Copy verbatim the block of lines in the entries below whose first line contains "अर्थ (547, 60)" and whose last line contains "Privacy Policy (566, 1295)". Leave out all other lines.

-- Opening Marker --

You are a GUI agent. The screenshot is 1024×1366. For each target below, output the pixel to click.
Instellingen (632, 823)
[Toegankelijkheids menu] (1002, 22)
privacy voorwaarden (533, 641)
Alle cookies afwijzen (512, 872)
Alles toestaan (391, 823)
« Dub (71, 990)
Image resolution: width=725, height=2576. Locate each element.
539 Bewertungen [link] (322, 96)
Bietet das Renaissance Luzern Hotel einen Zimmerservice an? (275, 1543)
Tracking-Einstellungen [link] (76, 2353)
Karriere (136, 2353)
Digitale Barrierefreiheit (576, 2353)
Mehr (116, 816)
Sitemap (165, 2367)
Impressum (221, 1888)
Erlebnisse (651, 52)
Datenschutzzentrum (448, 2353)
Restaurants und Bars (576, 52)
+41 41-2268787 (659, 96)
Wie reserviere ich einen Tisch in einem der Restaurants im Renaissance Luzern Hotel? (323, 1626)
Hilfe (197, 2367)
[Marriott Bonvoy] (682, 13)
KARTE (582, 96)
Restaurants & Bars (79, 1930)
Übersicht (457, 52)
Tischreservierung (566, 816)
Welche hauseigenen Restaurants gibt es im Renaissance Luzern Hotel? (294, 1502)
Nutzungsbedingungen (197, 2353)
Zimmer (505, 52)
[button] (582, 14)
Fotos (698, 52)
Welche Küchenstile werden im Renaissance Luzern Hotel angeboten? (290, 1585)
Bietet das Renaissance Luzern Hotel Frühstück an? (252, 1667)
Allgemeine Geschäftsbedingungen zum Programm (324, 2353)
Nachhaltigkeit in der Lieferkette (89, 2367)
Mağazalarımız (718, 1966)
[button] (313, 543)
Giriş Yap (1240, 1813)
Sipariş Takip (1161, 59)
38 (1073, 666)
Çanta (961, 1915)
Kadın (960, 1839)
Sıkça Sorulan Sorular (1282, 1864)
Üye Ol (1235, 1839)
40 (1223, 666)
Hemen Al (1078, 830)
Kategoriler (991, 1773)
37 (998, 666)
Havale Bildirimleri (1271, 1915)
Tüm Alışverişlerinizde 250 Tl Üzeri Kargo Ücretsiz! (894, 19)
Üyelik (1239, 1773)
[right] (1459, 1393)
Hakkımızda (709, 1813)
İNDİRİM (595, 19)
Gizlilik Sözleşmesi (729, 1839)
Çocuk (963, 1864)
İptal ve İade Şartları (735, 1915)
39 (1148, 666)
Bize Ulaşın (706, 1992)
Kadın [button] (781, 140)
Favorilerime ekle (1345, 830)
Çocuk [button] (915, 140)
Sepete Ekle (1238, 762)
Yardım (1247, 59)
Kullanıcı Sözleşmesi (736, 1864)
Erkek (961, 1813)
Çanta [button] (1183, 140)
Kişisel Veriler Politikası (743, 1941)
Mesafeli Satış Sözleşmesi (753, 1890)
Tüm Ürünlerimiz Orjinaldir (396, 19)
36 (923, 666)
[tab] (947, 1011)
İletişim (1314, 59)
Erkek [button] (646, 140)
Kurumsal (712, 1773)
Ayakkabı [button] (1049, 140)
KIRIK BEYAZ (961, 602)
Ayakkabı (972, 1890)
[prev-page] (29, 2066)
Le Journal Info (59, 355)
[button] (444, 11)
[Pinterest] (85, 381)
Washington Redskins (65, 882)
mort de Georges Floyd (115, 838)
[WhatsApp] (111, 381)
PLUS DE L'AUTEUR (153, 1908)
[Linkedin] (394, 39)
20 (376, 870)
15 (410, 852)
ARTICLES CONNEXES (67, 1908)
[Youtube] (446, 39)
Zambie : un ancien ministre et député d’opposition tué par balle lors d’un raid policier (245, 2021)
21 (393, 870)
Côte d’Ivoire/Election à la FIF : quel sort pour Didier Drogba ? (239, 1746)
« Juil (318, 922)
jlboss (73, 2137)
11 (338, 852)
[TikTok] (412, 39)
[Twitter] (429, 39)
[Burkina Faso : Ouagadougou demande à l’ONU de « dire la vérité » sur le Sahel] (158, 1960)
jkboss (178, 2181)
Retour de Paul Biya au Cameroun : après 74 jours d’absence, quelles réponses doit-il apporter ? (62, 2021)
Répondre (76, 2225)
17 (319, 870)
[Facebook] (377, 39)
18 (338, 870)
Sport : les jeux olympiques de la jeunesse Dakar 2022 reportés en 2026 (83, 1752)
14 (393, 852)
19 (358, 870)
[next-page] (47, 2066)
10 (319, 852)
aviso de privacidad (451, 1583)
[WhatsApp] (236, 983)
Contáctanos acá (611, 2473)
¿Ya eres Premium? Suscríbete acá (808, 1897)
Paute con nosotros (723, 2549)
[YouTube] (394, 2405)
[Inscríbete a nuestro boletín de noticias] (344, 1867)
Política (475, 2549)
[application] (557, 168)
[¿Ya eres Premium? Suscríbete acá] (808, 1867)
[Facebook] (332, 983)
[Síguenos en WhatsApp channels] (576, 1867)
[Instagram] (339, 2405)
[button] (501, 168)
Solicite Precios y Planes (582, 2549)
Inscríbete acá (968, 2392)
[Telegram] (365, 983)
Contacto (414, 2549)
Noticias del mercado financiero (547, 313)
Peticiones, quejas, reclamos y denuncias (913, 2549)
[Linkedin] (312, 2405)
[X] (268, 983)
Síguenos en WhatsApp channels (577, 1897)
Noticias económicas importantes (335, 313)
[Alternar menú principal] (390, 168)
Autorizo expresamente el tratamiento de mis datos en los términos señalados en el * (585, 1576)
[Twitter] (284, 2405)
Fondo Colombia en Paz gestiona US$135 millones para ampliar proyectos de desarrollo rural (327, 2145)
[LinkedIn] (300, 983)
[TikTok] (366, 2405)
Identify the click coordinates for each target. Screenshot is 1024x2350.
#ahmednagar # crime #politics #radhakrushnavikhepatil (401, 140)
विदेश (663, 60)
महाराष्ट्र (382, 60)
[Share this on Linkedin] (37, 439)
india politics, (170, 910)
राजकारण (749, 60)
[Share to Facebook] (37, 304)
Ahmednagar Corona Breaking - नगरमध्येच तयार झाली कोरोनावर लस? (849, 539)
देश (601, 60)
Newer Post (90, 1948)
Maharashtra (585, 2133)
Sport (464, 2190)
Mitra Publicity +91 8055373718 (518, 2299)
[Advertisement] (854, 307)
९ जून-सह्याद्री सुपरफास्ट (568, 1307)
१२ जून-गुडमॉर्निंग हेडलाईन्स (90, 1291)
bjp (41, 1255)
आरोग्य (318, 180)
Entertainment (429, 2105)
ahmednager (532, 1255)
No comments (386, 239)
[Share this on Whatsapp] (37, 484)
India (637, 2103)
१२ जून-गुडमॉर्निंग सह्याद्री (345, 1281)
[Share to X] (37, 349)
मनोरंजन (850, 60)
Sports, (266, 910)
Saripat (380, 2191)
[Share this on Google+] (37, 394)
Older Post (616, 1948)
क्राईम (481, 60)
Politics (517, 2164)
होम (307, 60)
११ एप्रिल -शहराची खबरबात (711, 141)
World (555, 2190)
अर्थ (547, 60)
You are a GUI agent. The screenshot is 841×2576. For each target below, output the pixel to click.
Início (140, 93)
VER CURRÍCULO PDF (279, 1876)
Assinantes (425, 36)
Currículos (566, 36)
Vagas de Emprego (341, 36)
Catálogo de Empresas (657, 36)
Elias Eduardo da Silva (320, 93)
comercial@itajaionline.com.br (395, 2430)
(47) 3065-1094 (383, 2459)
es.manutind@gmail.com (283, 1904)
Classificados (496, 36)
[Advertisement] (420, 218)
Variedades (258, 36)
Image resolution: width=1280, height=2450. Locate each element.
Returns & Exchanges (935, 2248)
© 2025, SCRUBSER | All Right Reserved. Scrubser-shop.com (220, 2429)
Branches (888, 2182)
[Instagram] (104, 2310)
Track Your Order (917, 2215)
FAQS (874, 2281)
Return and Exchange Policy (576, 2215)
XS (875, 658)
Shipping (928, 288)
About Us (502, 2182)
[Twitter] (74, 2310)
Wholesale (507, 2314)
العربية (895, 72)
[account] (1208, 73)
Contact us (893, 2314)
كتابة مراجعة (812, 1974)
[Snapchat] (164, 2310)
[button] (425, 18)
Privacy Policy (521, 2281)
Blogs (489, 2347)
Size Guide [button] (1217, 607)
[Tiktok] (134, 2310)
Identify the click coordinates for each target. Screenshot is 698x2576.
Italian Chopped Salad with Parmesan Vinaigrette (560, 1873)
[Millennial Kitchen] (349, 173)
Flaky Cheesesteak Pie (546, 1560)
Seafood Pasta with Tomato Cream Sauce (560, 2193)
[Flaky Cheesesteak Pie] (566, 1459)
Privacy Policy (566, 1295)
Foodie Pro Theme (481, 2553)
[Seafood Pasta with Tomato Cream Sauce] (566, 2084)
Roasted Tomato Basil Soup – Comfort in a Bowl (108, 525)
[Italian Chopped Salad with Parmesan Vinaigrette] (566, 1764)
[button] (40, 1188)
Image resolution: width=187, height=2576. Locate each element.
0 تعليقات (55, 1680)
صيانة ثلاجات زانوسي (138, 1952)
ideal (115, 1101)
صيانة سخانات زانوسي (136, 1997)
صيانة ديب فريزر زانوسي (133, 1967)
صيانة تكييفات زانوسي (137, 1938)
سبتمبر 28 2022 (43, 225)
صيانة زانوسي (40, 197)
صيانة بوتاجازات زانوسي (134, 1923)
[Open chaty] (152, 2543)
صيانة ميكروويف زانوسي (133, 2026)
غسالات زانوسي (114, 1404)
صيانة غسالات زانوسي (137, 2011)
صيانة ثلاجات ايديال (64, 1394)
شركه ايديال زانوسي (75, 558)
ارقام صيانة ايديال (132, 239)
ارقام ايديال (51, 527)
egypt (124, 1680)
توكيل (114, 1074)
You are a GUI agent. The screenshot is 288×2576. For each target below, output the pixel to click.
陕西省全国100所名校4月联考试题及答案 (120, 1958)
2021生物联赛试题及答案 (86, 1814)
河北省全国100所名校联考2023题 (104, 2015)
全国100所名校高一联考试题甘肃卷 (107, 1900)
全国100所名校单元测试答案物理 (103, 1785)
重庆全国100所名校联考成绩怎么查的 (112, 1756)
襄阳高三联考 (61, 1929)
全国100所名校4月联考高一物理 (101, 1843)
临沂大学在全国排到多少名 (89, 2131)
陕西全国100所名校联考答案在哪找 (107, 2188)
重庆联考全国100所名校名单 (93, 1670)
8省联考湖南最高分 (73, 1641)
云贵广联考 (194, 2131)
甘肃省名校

-- Closing Marker --

■ Problem solution ■
अर्थ (547, 60)
You are a GUI agent. The screenshot is 841×2576. For each target below, output the pixel to click.
Início (140, 93)
VER CURRÍCULO PDF (279, 1876)
Assinantes (425, 36)
Currículos (566, 36)
Vagas de Emprego (341, 36)
Catálogo de Empresas (657, 36)
Elias Eduardo da Silva (320, 93)
comercial@itajaionline.com.br (395, 2430)
(47) 3065-1094 (383, 2459)
es.manutind@gmail.com (283, 1904)
Classificados (496, 36)
[Advertisement] (420, 218)
Variedades (258, 36)
Image resolution: width=1280, height=2450. Locate each element.
Returns & Exchanges (935, 2248)
© 2025, SCRUBSER | All Right Reserved. Scrubser-shop.com (220, 2429)
Branches (888, 2182)
[Instagram] (104, 2310)
Track Your Order (917, 2215)
FAQS (874, 2281)
Return and Exchange Policy (576, 2215)
XS (875, 658)
Shipping (928, 288)
About Us (502, 2182)
[Twitter] (74, 2310)
Wholesale (507, 2314)
العربية (895, 72)
[account] (1208, 73)
Contact us (893, 2314)
كتابة مراجعة (812, 1974)
[Snapchat] (164, 2310)
[button] (425, 18)
Privacy Policy (521, 2281)
Blogs (489, 2347)
Size Guide [button] (1217, 607)
[Tiktok] (134, 2310)
Identify the click coordinates for each target. Screenshot is 698x2576.
Italian Chopped Salad with Parmesan Vinaigrette (560, 1873)
[Millennial Kitchen] (349, 173)
Flaky Cheesesteak Pie (546, 1560)
Seafood Pasta with Tomato Cream Sauce (560, 2193)
[Flaky Cheesesteak Pie] (566, 1459)
Privacy Policy (566, 1295)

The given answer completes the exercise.